Unfortunately, in 1965, the hospital was denied accreditation when a baby was burned due to a defective incubator. The hospital closed on April 1, 1966 due to its inadequacies and also due to increases in deficits of more than $300,000 and to the fact that two separate hospitals owned by the city was not cost-effective. During the next years, the city tried to sell the property but failed. In the 1970s, it served as a temporary office space providing food and shelter to poor people. In 1973, it was used by the Goodwill Company as an office for a drug and alcohol rehabilitation program. In 1982, it was sold to a private developer, which renovated it in 1984 but only to be closed again in 1986 due to asbestos contamination.

=== Renovation ===
After closing its doors in 1966, doctors and patients were transferred to Mound Park Hospital.
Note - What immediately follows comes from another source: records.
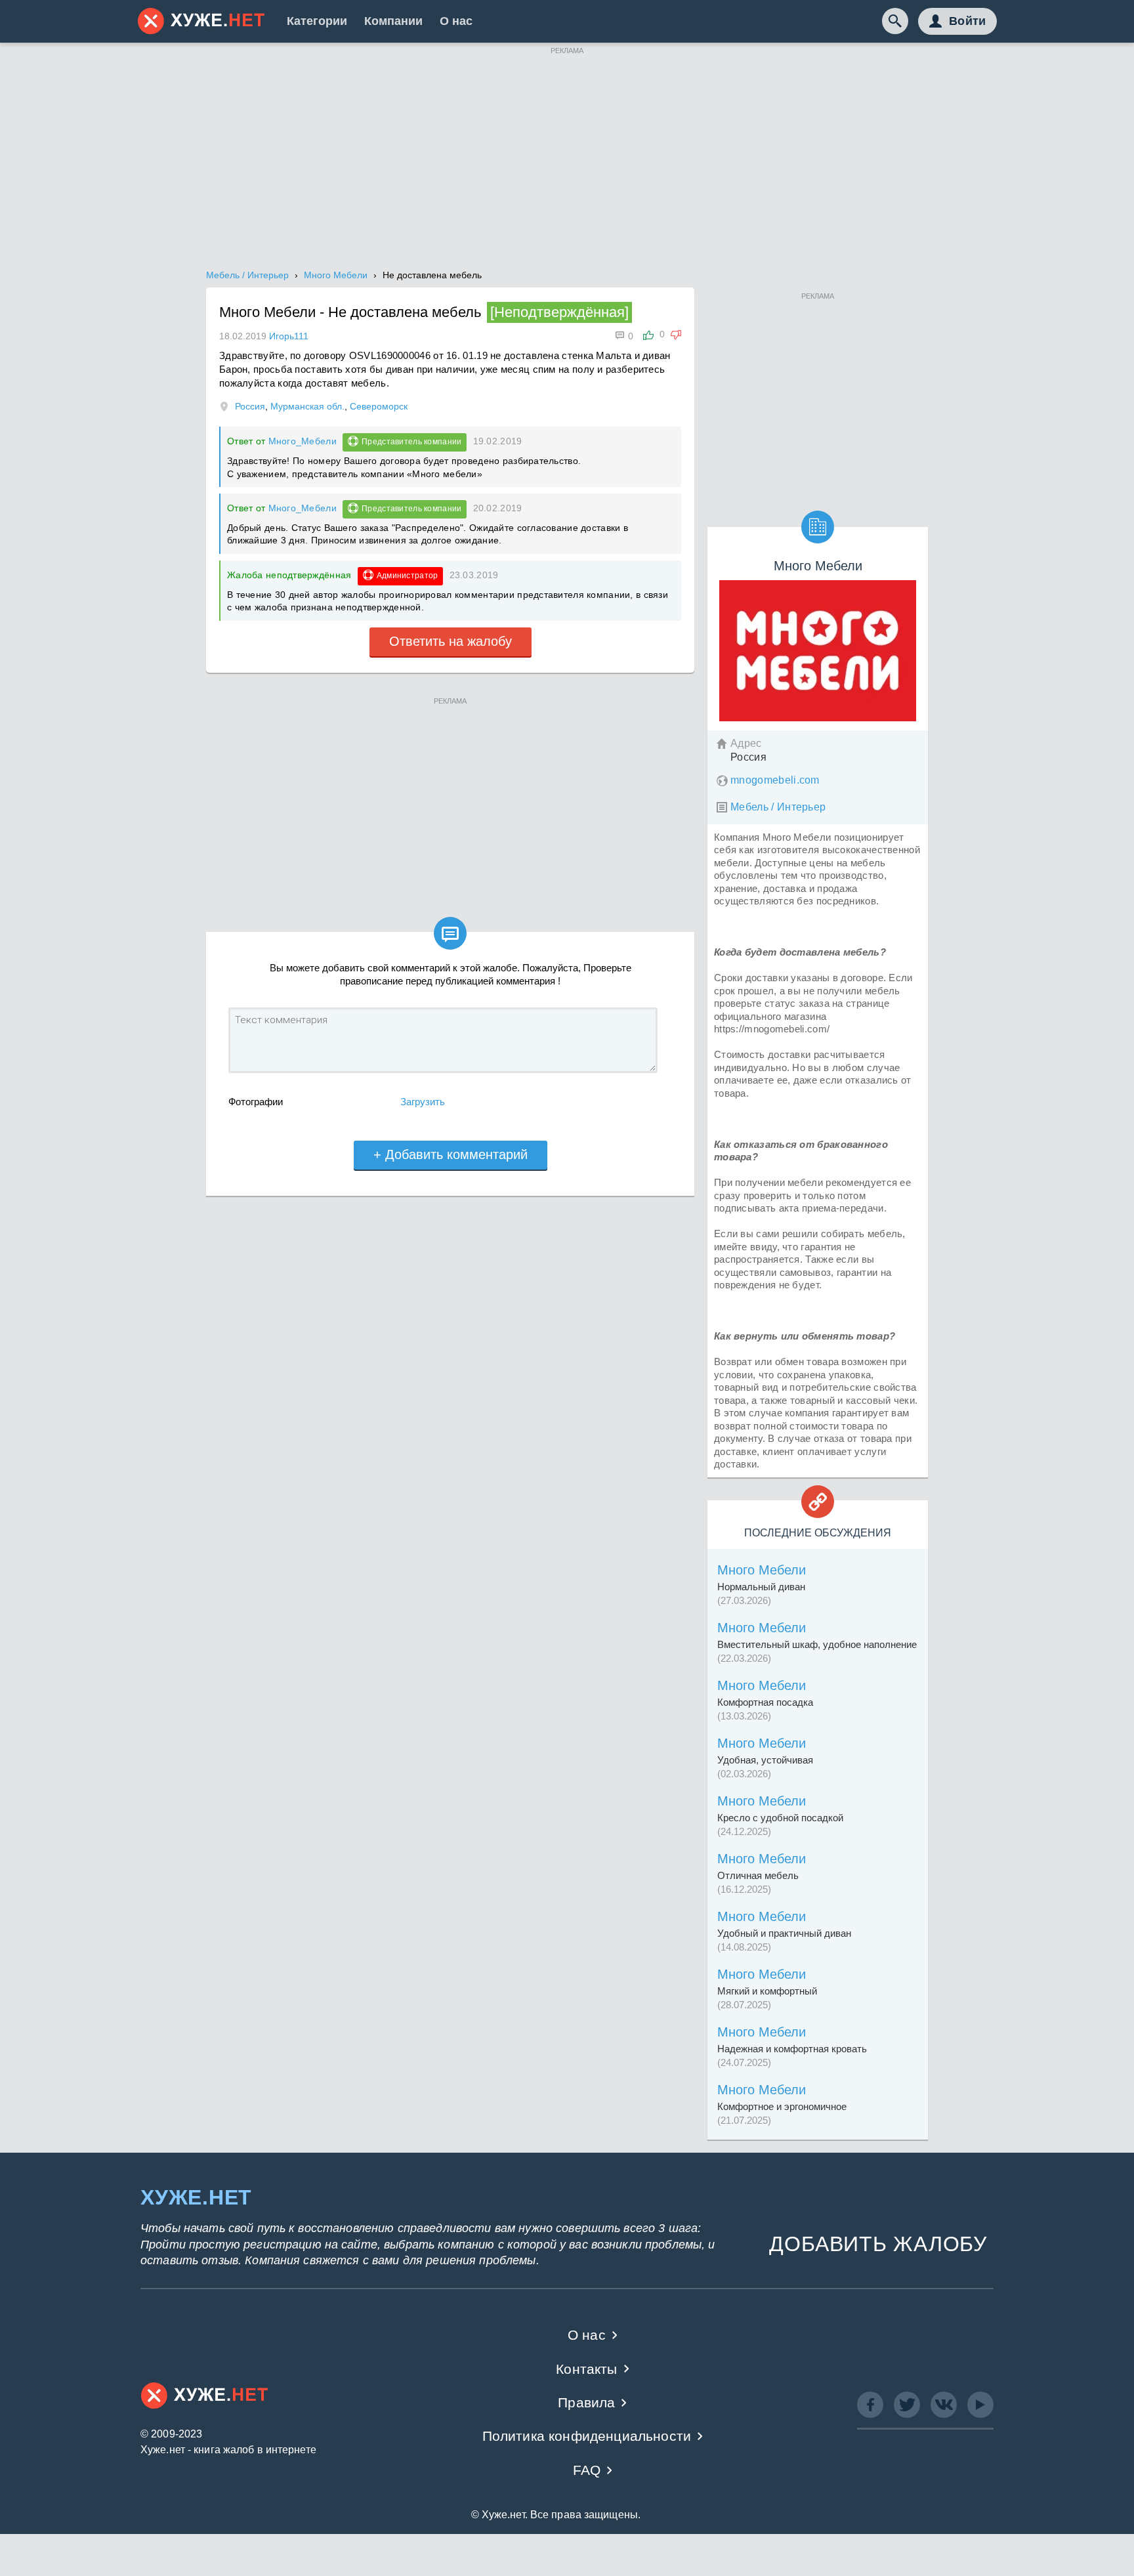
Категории (317, 21)
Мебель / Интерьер (778, 807)
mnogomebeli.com (775, 780)
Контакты (586, 2368)
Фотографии (255, 1101)
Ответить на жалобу (450, 641)
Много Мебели (761, 1570)
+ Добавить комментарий (450, 1154)
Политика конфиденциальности (587, 2435)
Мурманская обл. (307, 406)
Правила (586, 2402)
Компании (393, 21)
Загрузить (422, 1101)
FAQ (587, 2470)
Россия (250, 406)
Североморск (379, 406)
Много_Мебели (302, 441)
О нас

The transition was not easy for the city of St. Petersburg. Mound Park started accepting black patients in 1964, but the black community still preferred Mercy Hospital because it was in the center of their community and was what they were comfortable with. In 1998, the facility was purchased back by the city due to a lack of redevelopment and more and more deterioration for $142,000. It was later leased to Community Health Centers of Pinellas, Inc. Renovations were made to Mercy Hospital and in 2004, the Johnnie Ruth Clarke Health Center was added to the site and patients still actively seek medical help there today.
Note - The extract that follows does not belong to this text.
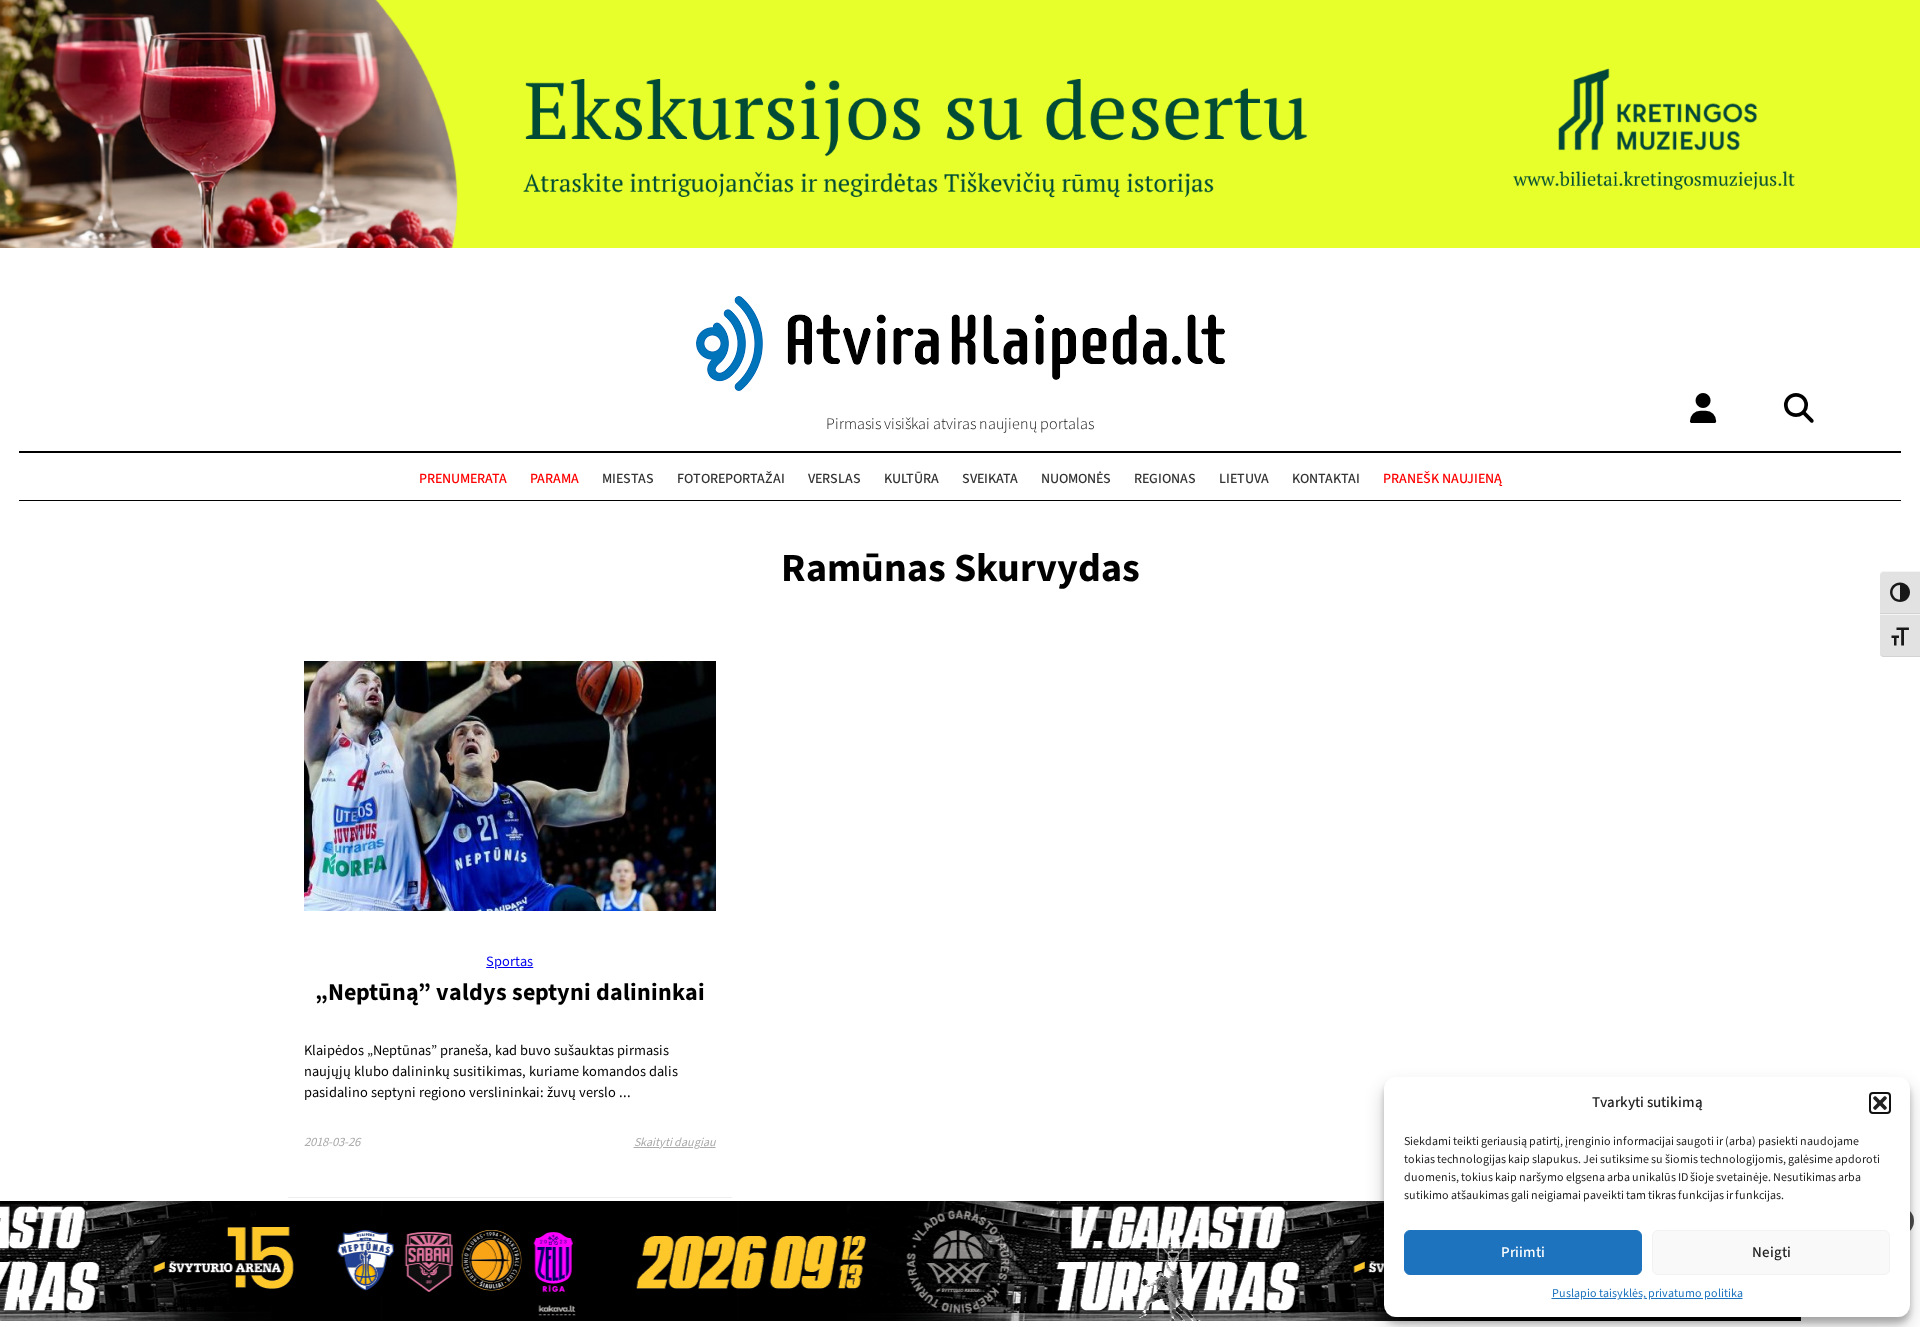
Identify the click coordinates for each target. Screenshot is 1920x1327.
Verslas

== Johnnie Ruth Clarke Health Center ==
The Johnnie Ruth Clarke Health Center was constructed on the site of Mercy Hospital as African-Americans required a top health care facility. Prior to construction, medical care was provided to Mercy Hospital patients at Community Health Centers of Pinellas' facility located at 1310 22nd Street Avenue South. This health center first opened in 1985 to provide help to the Mercy patients left without medical. The health center had exam rooms, offices, counseling centers and a lab room. It offered medical treatment as well as spiritual and emotional counseling. The hospital was named as so, to honor Dr. Johnnie Ruth Clarke, of St. Petersburg. She was the first African-American woman to receive a doctorate degree from University of Florida. She's remembered today as a distinguished educator, civil rights activist, and the leader in the fight against sickle cell anemia.
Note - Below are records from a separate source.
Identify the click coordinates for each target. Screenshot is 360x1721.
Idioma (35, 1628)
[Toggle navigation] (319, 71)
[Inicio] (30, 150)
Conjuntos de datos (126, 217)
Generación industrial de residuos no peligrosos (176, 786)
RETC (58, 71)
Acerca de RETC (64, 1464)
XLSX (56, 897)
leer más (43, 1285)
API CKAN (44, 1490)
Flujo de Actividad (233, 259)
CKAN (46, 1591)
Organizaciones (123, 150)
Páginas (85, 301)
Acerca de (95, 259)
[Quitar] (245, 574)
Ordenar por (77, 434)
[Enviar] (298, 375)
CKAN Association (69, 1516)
The new, state-of-the-art health center was built to serve the great need for quality healthcare. The new health center, which began construction on February 1, 2003, was built alongside and connected to the Historic Mercy Hospital. On February 2, 2004, the newly constructed hospital, named Johnnie Ruth Clarke Health Center, in honor of Dr. Johnnie Ruth Clarke, started admitting patients of all backgrounds. This 26000 sqft facility does not have hospital beds, but it gives medical services to poor people and those who have been medically underserved. It provides prenatal, obstetrical, pediatric, and dental care as well as services in internal medicine, family planning and behavioral medicine.